This is why its so much easier to buy a new car than a used car. You simply have more information on the new car and it comes with the least risk.
You cannot make any assumptions. Dealers get their used cars from trade-ins, direct purchase from private sellers (really no different than a trade-in) and also at auctions. If you attended an auction, you would see what vehicle x sold for - but not the dealer reconditioning expense. You could put yourself in the dealer's shoes and ask "what would I pay wholesale for such a car and still expect to sell at a profit" - but this requires more knowledge than most customers have of the used car market at any point in time and the information is a snapshot that changes quickly. What you would know 3 months ago would be obsolete by now.
In addition, unlike new cars, every used car is different and a product of how it was driven and maintained (and repaired, in the event of accidents).

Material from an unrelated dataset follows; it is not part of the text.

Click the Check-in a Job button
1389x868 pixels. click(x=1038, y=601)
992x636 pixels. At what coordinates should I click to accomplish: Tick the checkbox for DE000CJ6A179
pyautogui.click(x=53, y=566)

The best thing to do is to focus less on the price and more on finding the best condition example that you can find and have a pre-purchase inspection performed by a mechanic. Try to get full maintenence records. Once the car passes those tests, negotiate for the best price you can get. "Asking" prices are just that - asking. Having bought dozens of used cars over the last 40 years for myself and my family, I have paid less than 60% of asking price on a great car 3 years old with 25K miles. But I've also paid as much as 85% once. And I've also had very reasonable offers turned down too and then bought new because it made more fiscal sense for that model. Don't begin a negotiation until you are serious, and don't be afraid to walk if the price isn't right.